• _Task details_: With the pictures left out, reproduce exactly the lines running from the line with "Viewport: 870px width, 489px" to the last line of the material below.

• _Record set_:
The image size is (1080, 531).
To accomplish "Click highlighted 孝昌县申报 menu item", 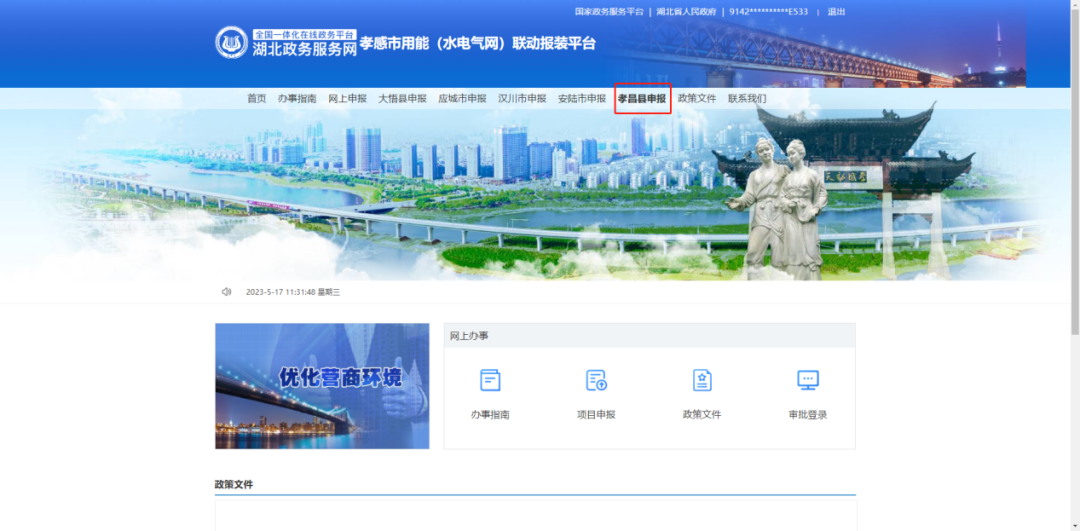I will 642,99.
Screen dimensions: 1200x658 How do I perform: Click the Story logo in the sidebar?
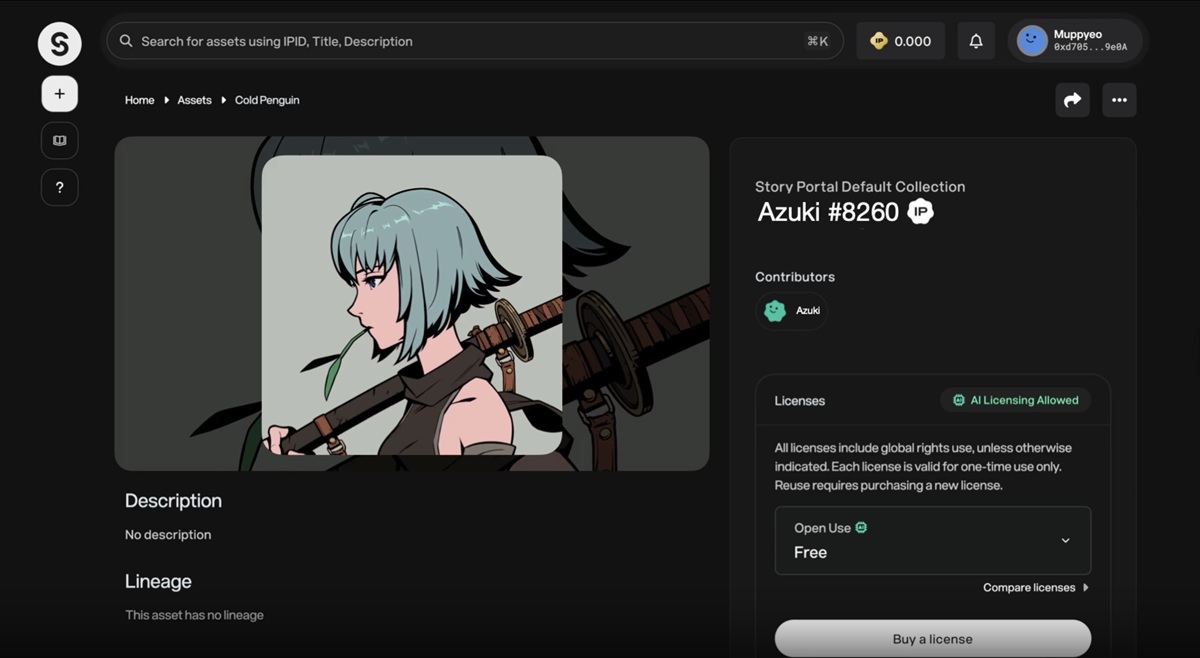click(59, 43)
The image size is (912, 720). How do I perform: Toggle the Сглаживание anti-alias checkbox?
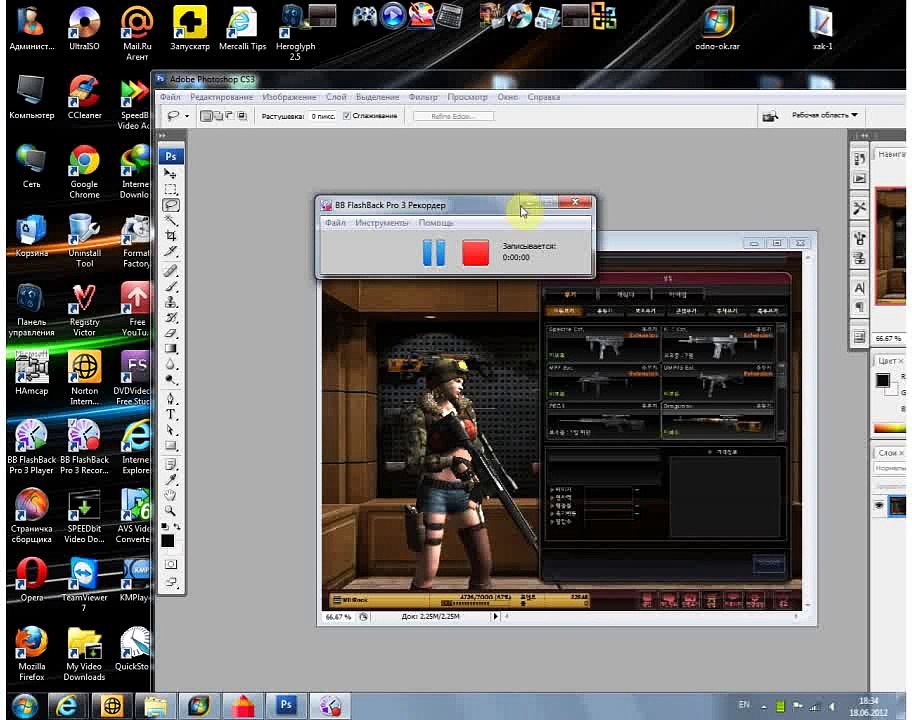point(347,116)
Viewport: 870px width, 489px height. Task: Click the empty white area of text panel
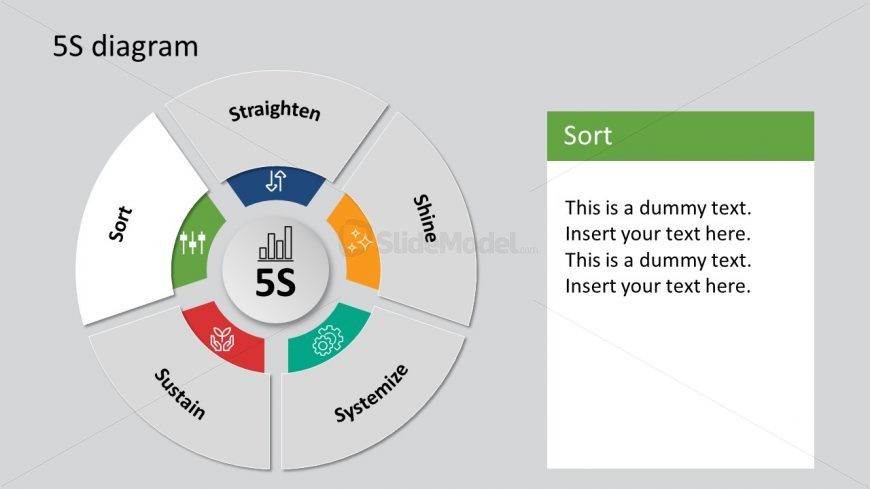point(680,383)
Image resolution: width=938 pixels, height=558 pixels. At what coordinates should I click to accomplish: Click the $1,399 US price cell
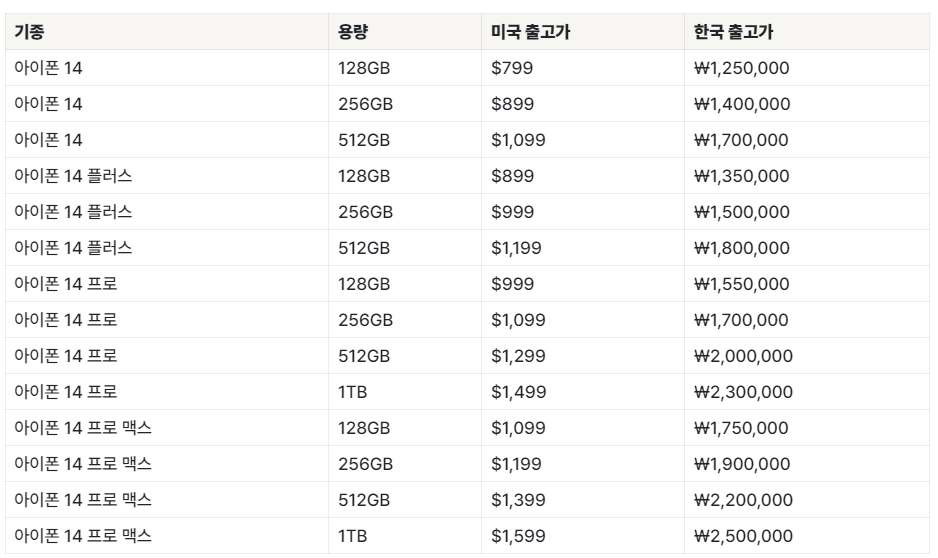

• _Task output_:
Viewport: 870px width, 489px height. Task: Click the empty white area of text panel
point(680,383)
Image resolution: width=938 pixels, height=558 pixels. At what coordinates should I click to accomplish: Click the $1,399 US price cell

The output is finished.